A total of 500 seats are being contested in the lower house, with 52.2 million Thais aged 18 and older registered for the voting on May 14.

In the second national poll under the 2017 constitution, constituency seats have been increased to 400 from 350 in 2019. The remaining 100 party list seats are allocated to reflect the overall number of ballots cast for each party.

Constituency seats in the 76 provinces outside Bangkok have increased to 367 from 320. This increases the clout of provincial political leaders, who are expected to play a more prominent role in the hustings.

“The locus of electoral competition has shifted to constituencies, where candidates backed by money and control over local patronage networks tend to dominate the contest,” Napon Jatusripitak, a visiting fellow at the ISEAS-Yusof Ishak Institute, a Singaporean think tank, told Nikkei Asia.

There are thought to be more than 50 deeply-entrenched figures with strong political and economic ties outside the capital. They are typically patriarchs of influential regional clans; some are running in the election themselves, while others throw the strength of their networks behind the candidates they are supporting, including family members.

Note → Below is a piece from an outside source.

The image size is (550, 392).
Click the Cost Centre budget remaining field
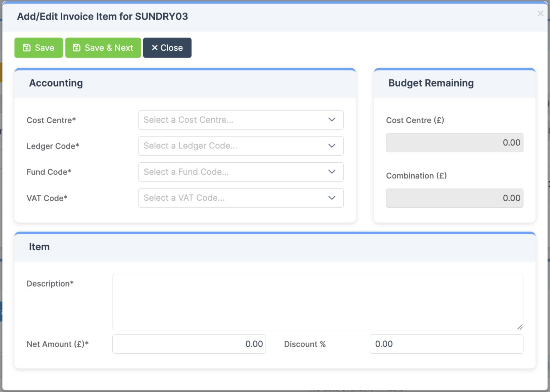click(454, 142)

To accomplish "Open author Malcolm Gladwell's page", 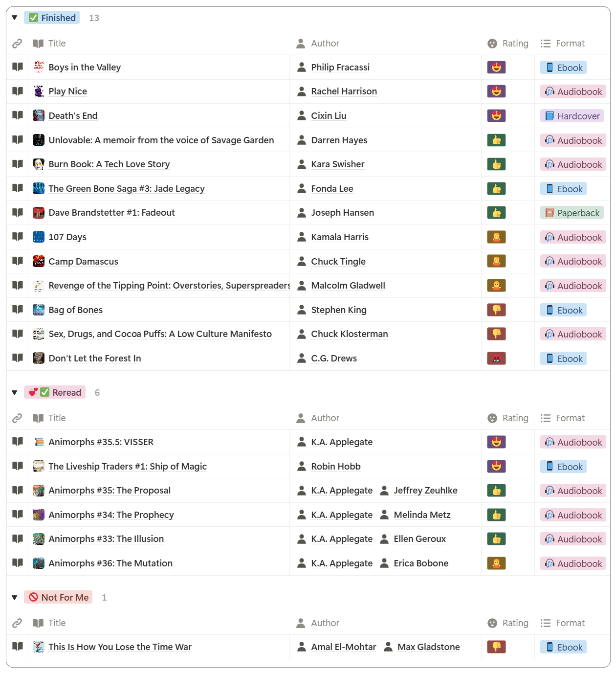I will click(x=348, y=286).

“They are like owners of the province, and they move towards the party where the political winds are blowing,” Isra Sunthornvut, a former Democrat Party parliamentarian, told Nikkei. Isra said some are considered “tier one” candidates because they are well-known locally, command a strong canvassing network and can tap other resources. Some are already members of parliament.

Competing political parties are playing up their respective lists of clan leaders and heads of patronage networks as campaigning enters the final stages. They include Palang Pracharath, Bhumjaithai and the Democrats, who were all part of the outgoing governing coalition, and Pheu Thai, the largest opposition group.

Even new political parties concede that the personal touch and organic bonds count for much in the provinces.

“For constituency MPs, what is important for us is selling the candidate and not just selling the policies,” Tida Yingcharoen, director of the policy center of Thai Sang Thai, a new party, told Nikkei.

“Name and face-recognition are important when the candidate campaigns in local markets, so parties have bought tier one candidates because they know what matters,” she said.

A few such influencers are regarded as bellwethers by Thai media to gauge the political mood of voters in the provinces, where local ties and the personal touch can trump the national policies parties roll out.

This underbelly of Thai politics goes back partly to the Cold War when the Southeast Asian nation was a U.S. ally in the Vietnam War. Thailand benefited from billions of dollars in U.S. assistance that flowed into infrastructure development. Much of the first generation of provincial godfathers emerged at that time to serve as local intermediaries.

Some seasoned observers believe these formidable provincial networks are essential to political parties that cannot rely on policy platforms alone to gain election.

“Even if political parties are confident in their ideological and policy appeals, they still want to depend on local networks,” said Michael Montesano, a veteran scholar of Thai political culture and author of a forthcoming book about Bangkok’s understanding of the provinces.

“Bhumjaithai and Palang Pracharath illustrate the expectations that having local people of influence does matter,” he said.